Background: Neuromyelitis Optica Spectrum Disorder (NMOSD) is a rare, inflammatory CNS syndrome, which, left untreated, may result in significant disability or even death. Due to its low incidence and prevalence, the importance of demographics on disease risk and outcome remains incompletely described. Previous research has shown that Blacks may be disproportionately at risk of NMOSD and may experience greater disability. Alabama and surrounding states have some of the highest percentages of Black residents in the U.S., which provides a unique opportunity.
Objectives: Examine the epidemiology of NMOSD.

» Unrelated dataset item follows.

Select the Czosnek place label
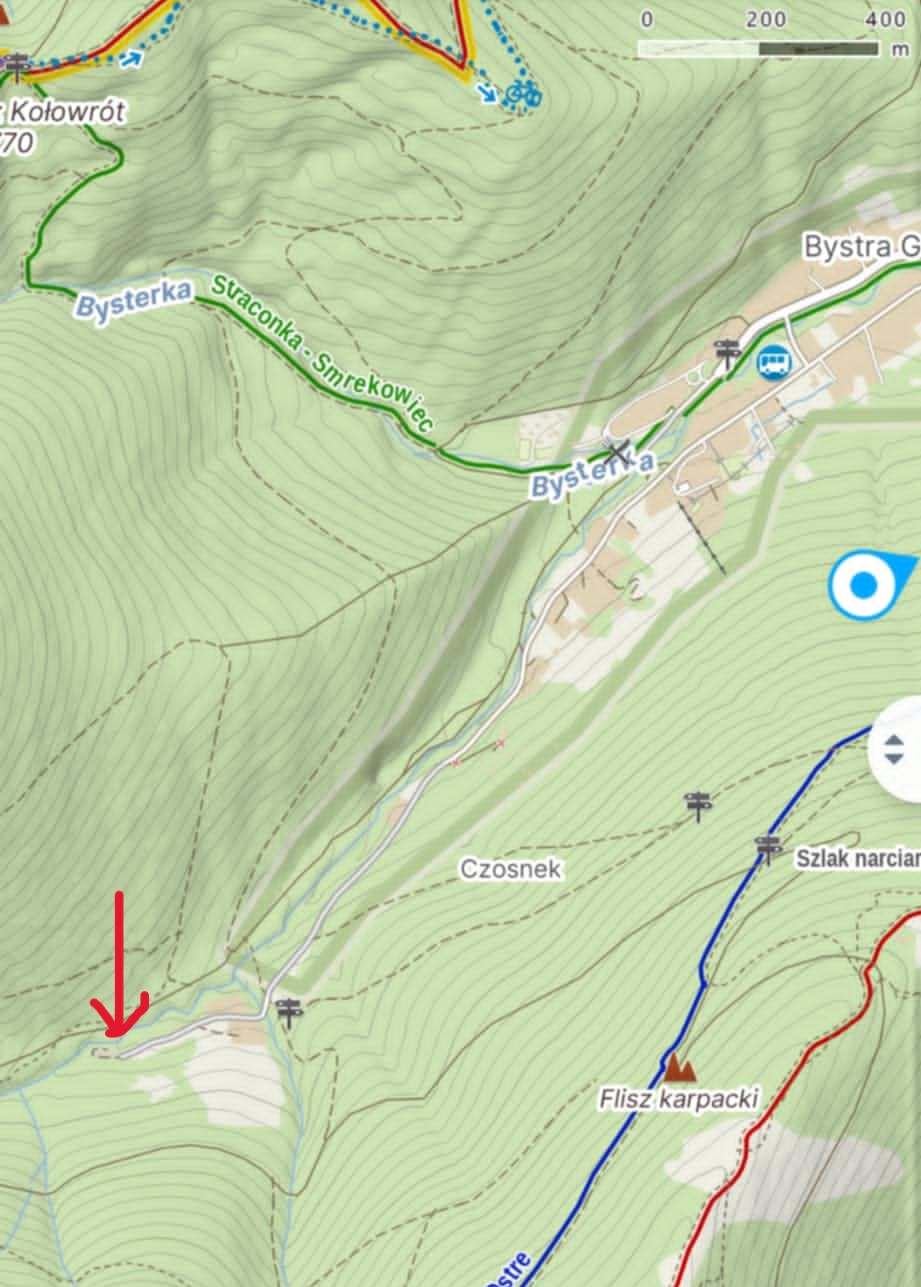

Methods: All clinical records at the University of Alabama at Birmingham with an NMOSD diagnosis were found using the i2b2 search engine. A retrospective chart review was conducted to collect demographics, BMI, antibody status, and details of the clinical course. Likelihood ratio Chi-square test or Fisher’s Exact (FE) test was used for comparisons, with p<0.05 considered meaningful. Analysis was completed using JMP Pro 15 (Cary, NC). Results: A total of 121 patients (84.3% female) were found to have a diagnosis of NMOSD. Of those, 60.3% were Black, 25.6% White, 6.6% Asian, 5.8% Other, and 1.7% Hispanic/Latino. For context, the population of the state of Alabama is 26.6% Black. Blacks presented at a younger age than Whites (45.8 vs 55.1 years of age, p=0.0034). Transverse myelitis (53.9%) was the overall most common presenting symptom, followed by optic neuritis (41.4%) and area postrema syndrome (4.8%). Presenting syndromes did not significantly differ by race. Conclusions: This analysis shows that Blacks are over-represented among NMOSD patients in this single-clinic study. There are significant differences in antibody status and type among Black patients compared to other Whites, while clinical presentations did not differ by race. Further research is needed to further characterize these clinical differences and response to treatments.